Initially discovered by military satellites on the lookout for nuclear detonations on Earth, gamma ray bursts are extraordinarily difficult to observe from Earth’s surface because such high-energy radiation is effectively absorbed by the planet’s atmosphere. That forces astronomers to rely on satellite-borne instruments to study the details of GRBs.
While direct observations from Earth’s surface are not feasible, astronomers can indirectly detect gamma rays by monitoring the atmosphere for signs of Cherenkov radiation, the blue glow produced when gamma rays slam into other atoms and molecules. Such collisions can trigger a “shower” of subatomic particles in the upper atmosphere, imparting enough energy for some to briefly travel faster than light in air (not in vacuum, of course).

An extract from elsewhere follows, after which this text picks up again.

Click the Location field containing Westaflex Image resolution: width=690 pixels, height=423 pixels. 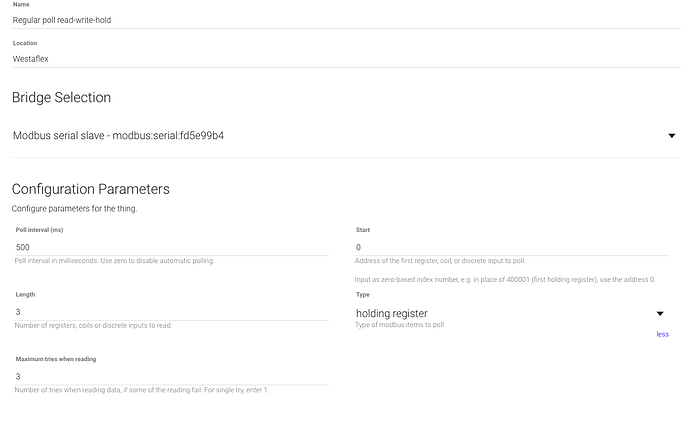click(340, 58)
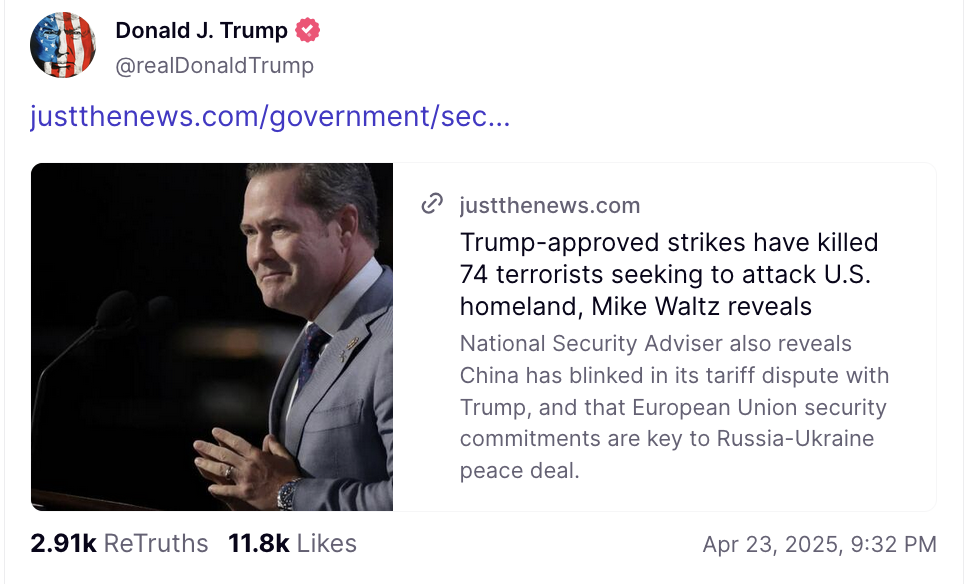Click the 2.91k ReTruths number
Viewport: 968px width, 584px height.
click(63, 543)
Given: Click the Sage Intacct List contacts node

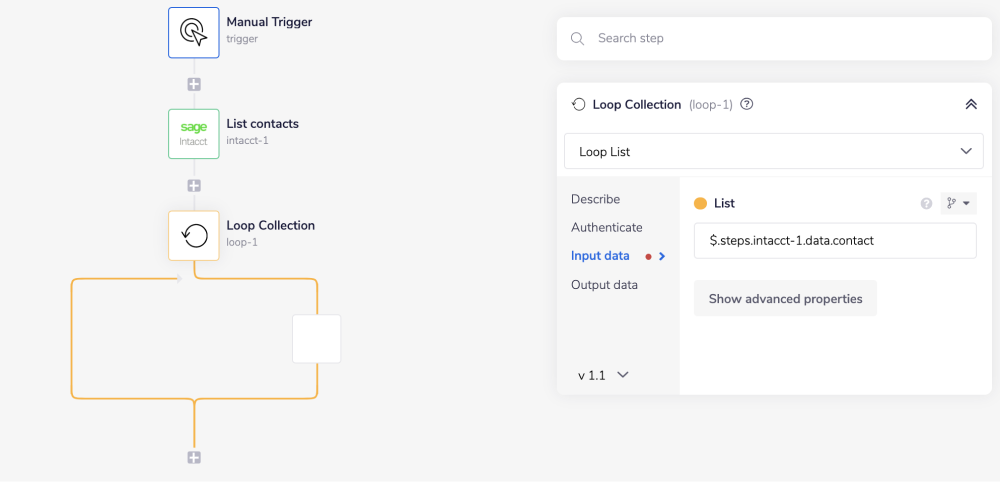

On 20 July 2018, gamma rays in the dim afterglow of GRB 180720B were observed by the High-Energy Stereoscopic System – H.E.S.S. – observatory’s 28-metre radio telescope in Namibia. Then, on 14 January 2019, a bright emission from GRB 190114C was detected by the Major Atmospheric Gamma Imaging Cherenkov – MAGIC – telescopes at La Palma.
Both GRBs were initially spotted by a NASA satellite and later determined to be 5 billion and 4 billion light years from Earth respectively. The astronomical community was notified and “we were able to point to the region of origin so quickly that we could start observing only 57 seconds after the initial detection of the explosion,” said Cosimo Nigro, a MAGIC researcher at DESY, the Deutsches Elektronen-Synchotron research centre. “In the first 20 minutes of observation, we detected about a thousand photons from GRB 190114C.”
The MAGIC instrument detected gamma rays with energies between 200 billion and 1 trillion electron volts. To put that in perspective, a trillion electron volts is roughly equivalent to the energy carried by a flying mosquito. While that might not sound like much, that energy is concentrated in a single particle.
“These are by far the highest energy photons ever discovered from a gamma-ray burst,” said Elisa Bernardini, leader of the MAGIC group at DESY.
It is not yet clear how such extreme energies are generated. The researchers assume a two-stage process in which electrically charged particles are deflected in an exploding star’s magnetic fields, producing so-called synchrotron radiation. That radiation, in turn, collides with other particles to produce the observed energies.
“For the first time, the two instruments have measured gamma radiation from gamma-ray bursts from the ground,” said David Berge, head of gamma-ray astronomy at DESY. “These two groundbreaking observations have established gamma-ray bursts as sources for terrestrial gamma-ray telescopes. This has the potential to significantly advance our understanding of these violent phenomena.”